The Supreme Court justice relates anecdotes about memoirs of Justice John Marshall Harlan’s wife, Malvina.
By Karen Heyman/Special to The Malibu Times
A sold-out black tie crowd of 900, including Los Angeles District Attorney Steve Cooley and several Los Angeles Superior Court judges, turned out to hear Supreme Court Justice Ruth Bader Ginsburg, who was the keynote speaker at Pepperdine University’s annual law school dinner, at the Beverly Hilton Hotel Saturday evening.
At the dinner, Los Angeles attorney John J. Quinn, a partner in the Los Angeles office of Arnold and Porter, and former president of the Los Angeles County Bar Association, received the Legal Hero Award in recognition of his “[exemplification] of the highest ideals of the profession.”
In her keynote, Ginsburg rigorously stuck to the tradition of Supreme Court justices, not commenting publicly on current issues. She instead promoted the memory of her favorite figure, the late Malvina Harlan, wife of Justice John Marshall Harlan, who served on the Supreme Court from 1877-1911. Ginsburg found Malvina Harlan’s memoirs when preparing a speech and was instrumental in getting them published.

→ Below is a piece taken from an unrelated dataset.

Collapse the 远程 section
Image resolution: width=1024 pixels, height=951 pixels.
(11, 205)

A popular edition is due out from Random House.
In the most personally inspiring of many anecdotes Ginsburg told about Malvina Harlan, she related the story of how Justice Harlan had come to own the inkstand used by Chief Justice Taney to write the 1857 Dred Scott decision, “which held that no person descended from a slave could ever be a citizen, and that the Constitution’s due process clause safe-guarded one man’s right to hold another in bondage.”
Nearly 20 years later, even after the hundreds of thousands of lives lost in the Civil War, the court still decided to strike down the Civil Rights Act of 1875. Harlan was the lone dissenter, but he sat for months, bogged down, in his wife’s words, “in a quagmire of logic, precedent and law.” It was Malvina who liberated his thoughts by presenting him with the inkstand that had once been used to legally sanction bondage.

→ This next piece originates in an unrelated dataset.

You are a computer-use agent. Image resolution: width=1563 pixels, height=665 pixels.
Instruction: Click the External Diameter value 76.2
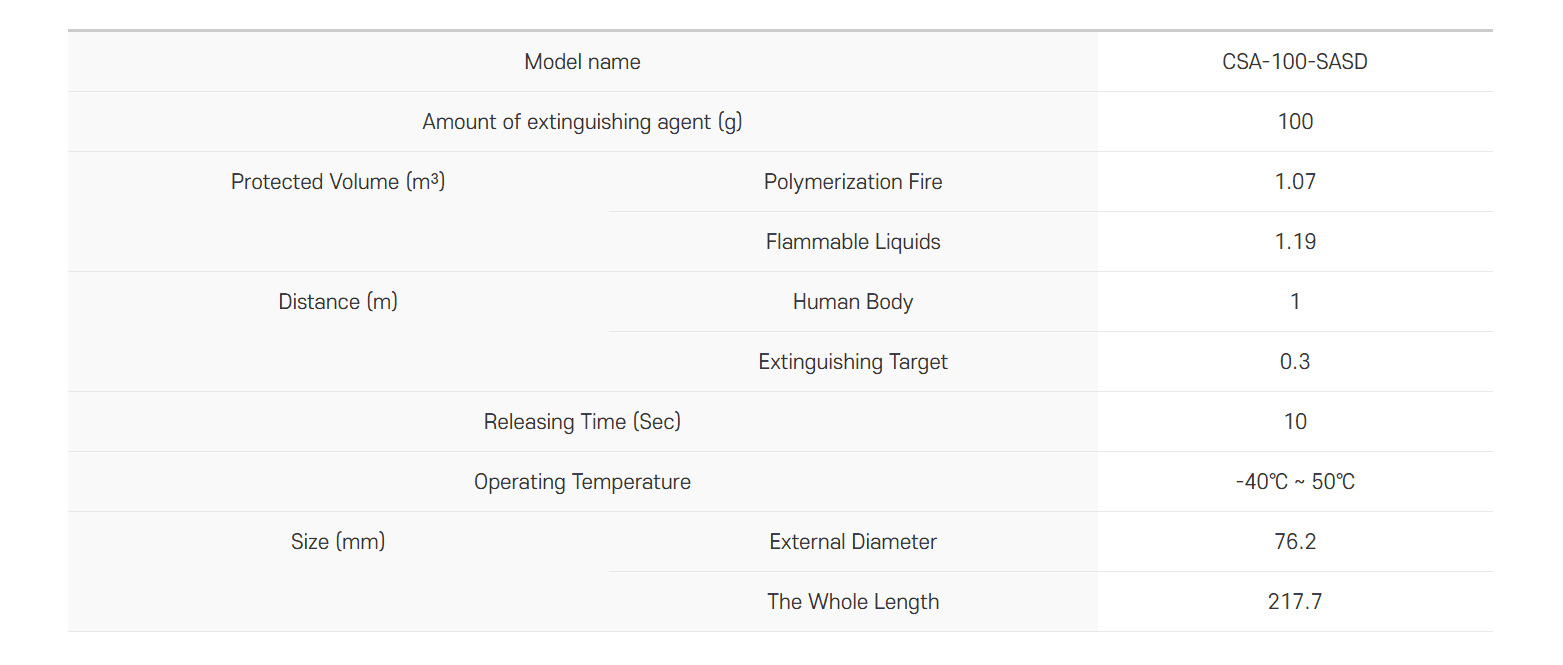(1294, 542)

“Perhaps,” commented Ginsburg wryly, “I will use a pen in need of absolution, too. Perhaps the one Justice Bradley used in Bradwell v. Illinois.” Her meaning was not lost on Pepperdine’s audience. The decision upheld a state’s right to exclude women from the practice of law.
Quinn kept his own remarks brief about his accomplishments, which include receiving the Learned Hand Award from the American Jewish Committee and the Distinguished Service Award from the United States Courts of the Ninth Circuit. He encouraged Pepperdine students and professional peers to carry on in public service, calling it “our responsibility and our legacy.”
Pepperdine University Law School Dean Richardson R. Lynn delivered the both encouraging and deflating news that admissions were up 37 percent due to “the counter-cyclical nature of law school applications.” In other words, if you were hoping to ride out the recession in graduate school-make other plans.